=== Data for review ===

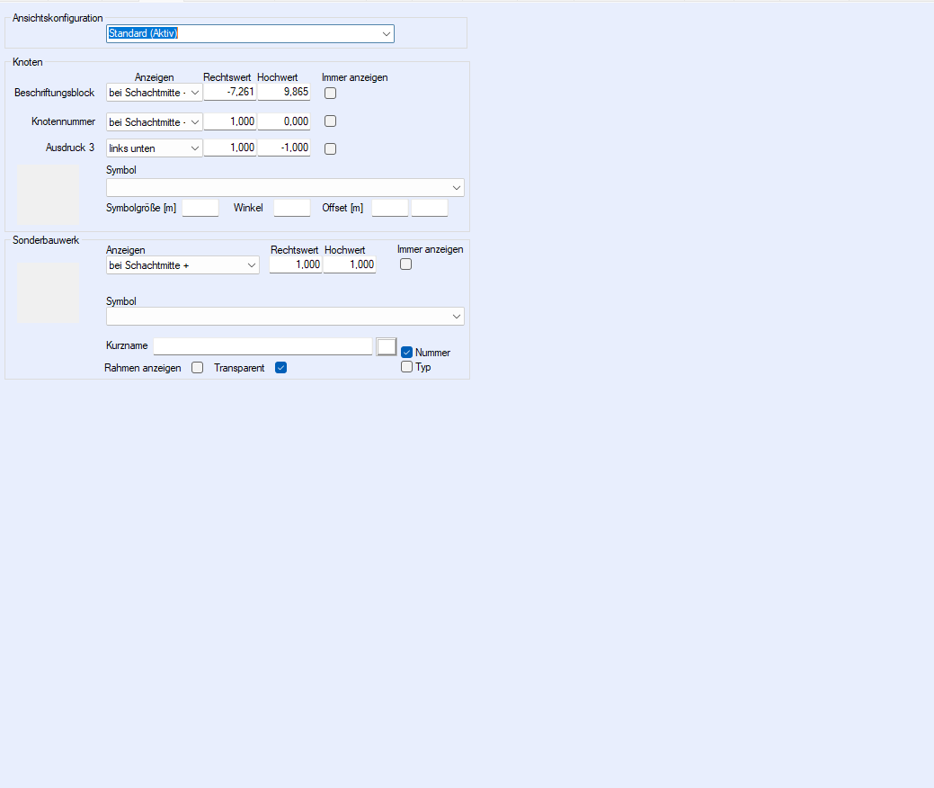Focus the Symbolgröße [m] input field

200,209
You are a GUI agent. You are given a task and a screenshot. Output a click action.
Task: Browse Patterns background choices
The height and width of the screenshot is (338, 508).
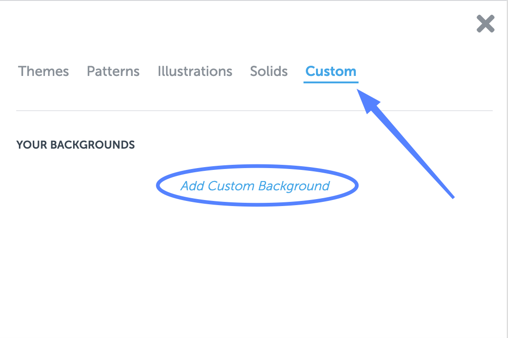[113, 71]
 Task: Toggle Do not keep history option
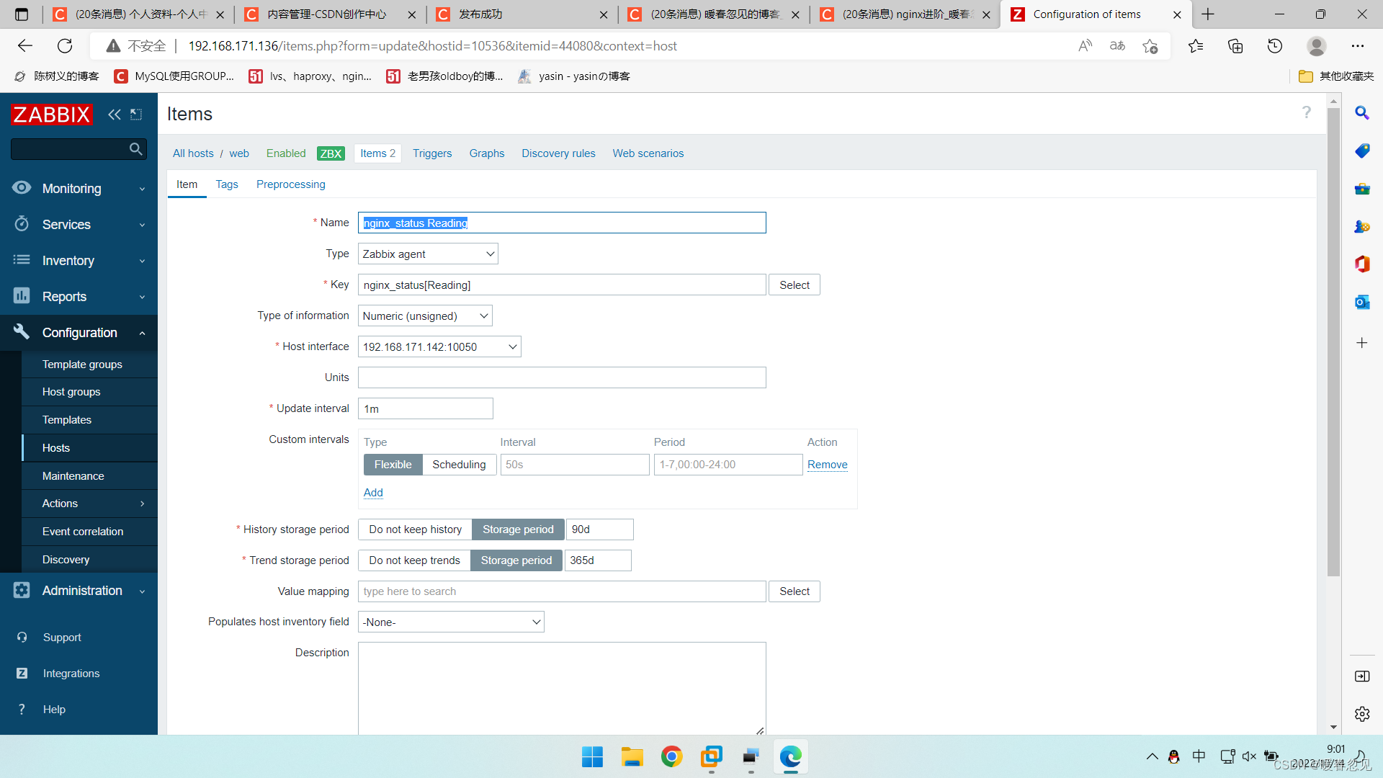[x=415, y=529]
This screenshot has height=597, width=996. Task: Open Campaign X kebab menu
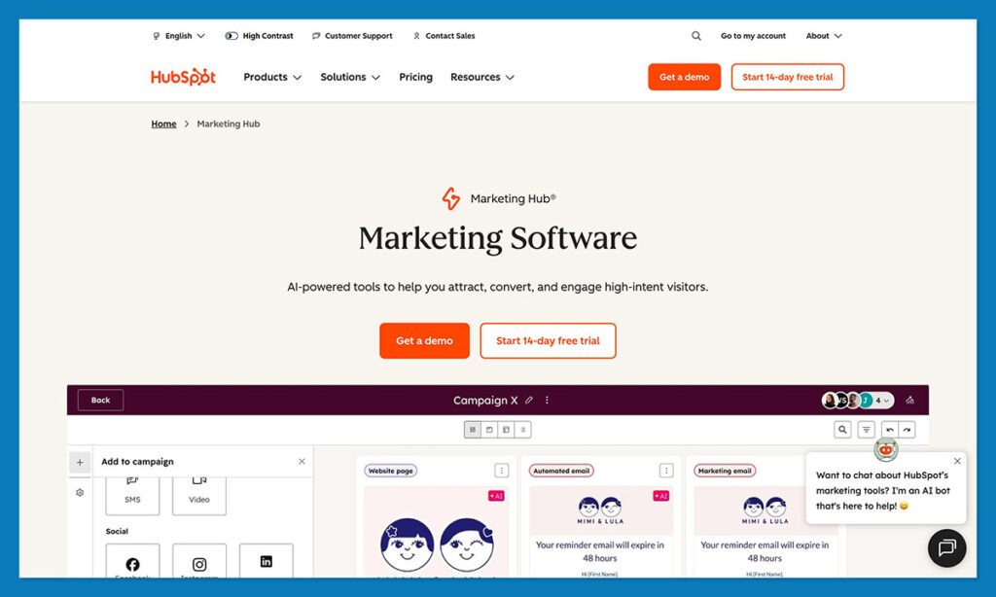click(x=547, y=400)
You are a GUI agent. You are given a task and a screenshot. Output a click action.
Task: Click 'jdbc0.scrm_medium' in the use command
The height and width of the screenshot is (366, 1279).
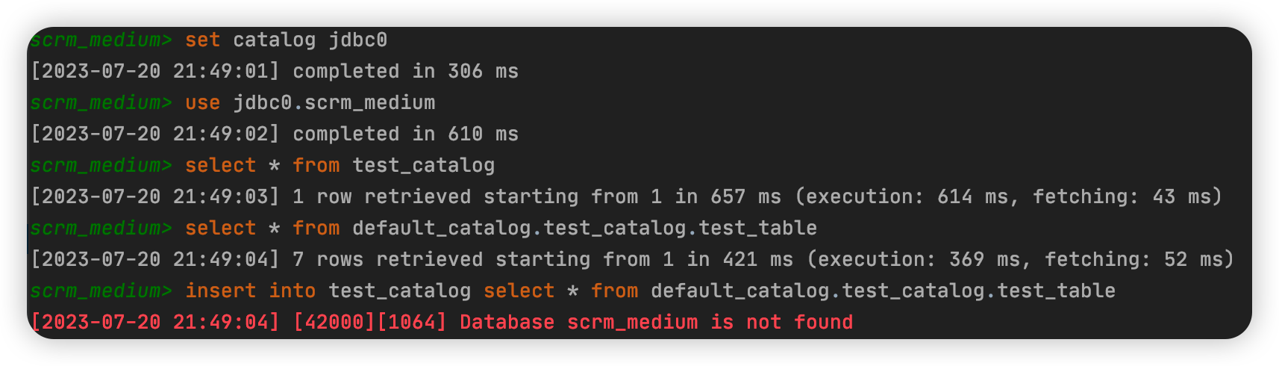coord(334,102)
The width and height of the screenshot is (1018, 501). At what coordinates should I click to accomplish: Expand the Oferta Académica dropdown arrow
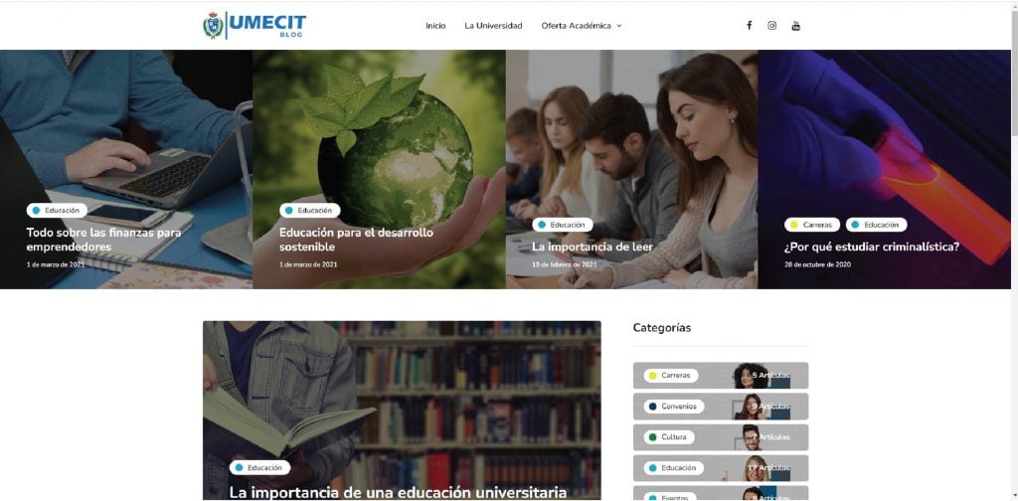click(619, 26)
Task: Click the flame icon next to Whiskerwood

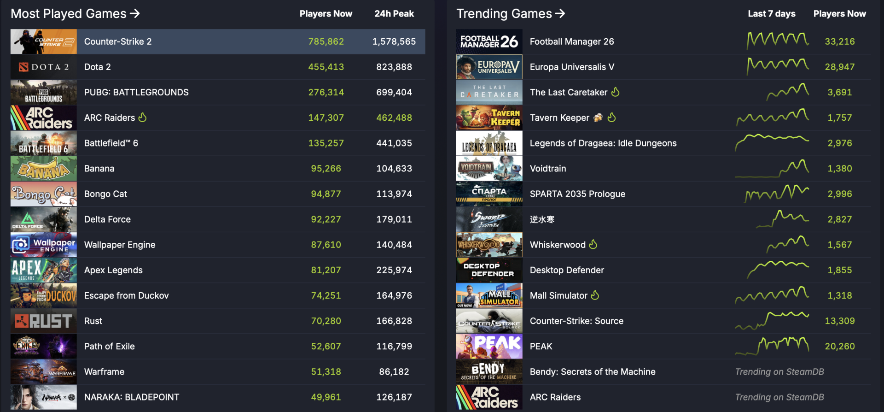Action: click(593, 244)
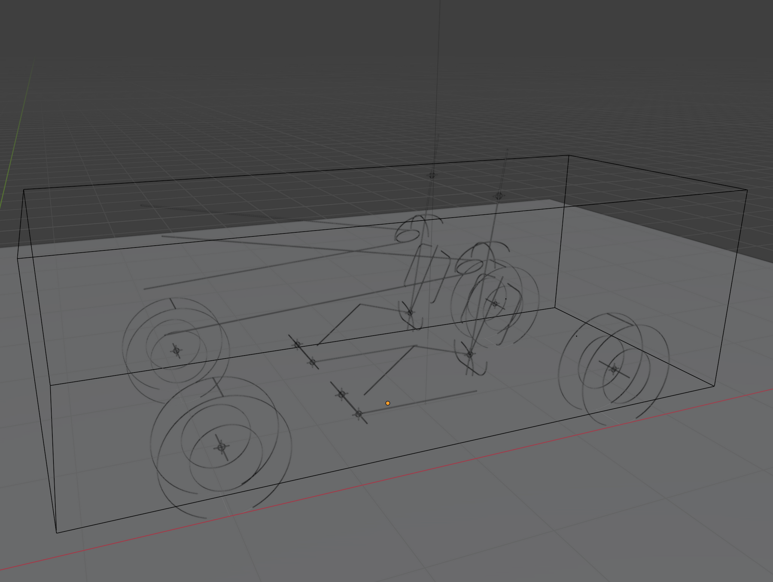Click the tallest vertical bone's top crosshair
Screen dimensions: 773x582
(x=432, y=175)
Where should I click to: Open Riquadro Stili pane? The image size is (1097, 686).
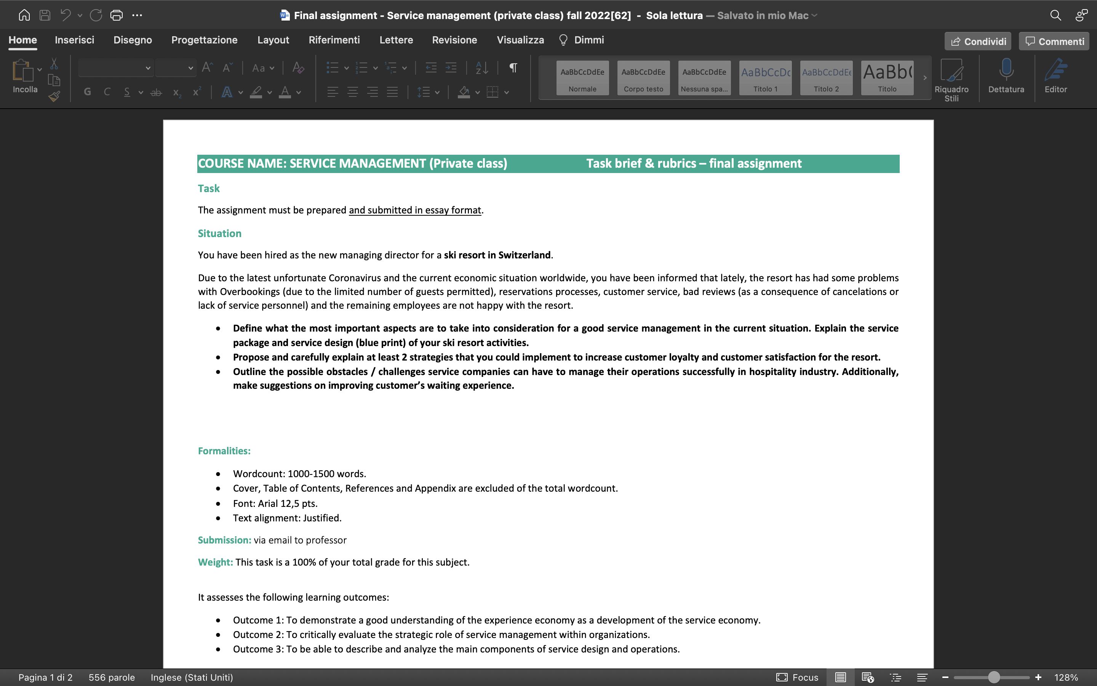click(951, 80)
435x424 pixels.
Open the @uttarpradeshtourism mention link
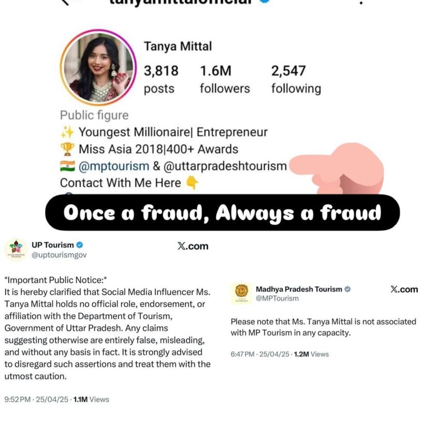point(226,166)
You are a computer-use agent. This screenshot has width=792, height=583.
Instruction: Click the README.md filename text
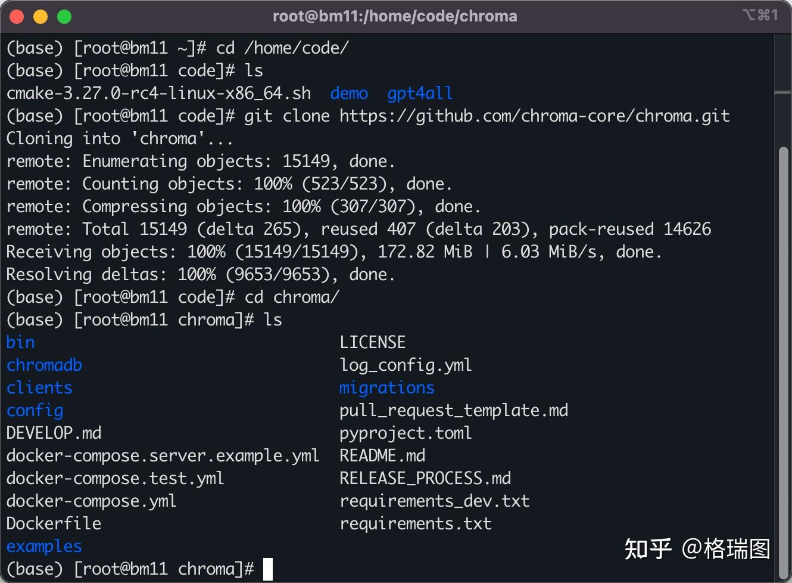coord(382,455)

===

Each line from the one containing "The width and" through the last line of the data should be written out exactly. Skip the pictures, and add no other lines.

The width and height of the screenshot is (1018, 501). At what coordinates should I click to accomplish: Expand the Oferta Académica dropdown arrow
click(619, 26)
Task: Click the flame icon next to Whiskerwood

Action: click(593, 244)
Click the tallest vertical bone's top crosshair
Screen dimensions: 773x582
(x=432, y=175)
Where should I click to: Open Riquadro Stili pane? The image size is (1097, 686).
click(951, 80)
435x424 pixels.
Open the @uttarpradeshtourism mention link
point(226,166)
You are a computer-use agent. This screenshot has width=792, height=583.
Instruction: Click the README.md filename text
coord(382,455)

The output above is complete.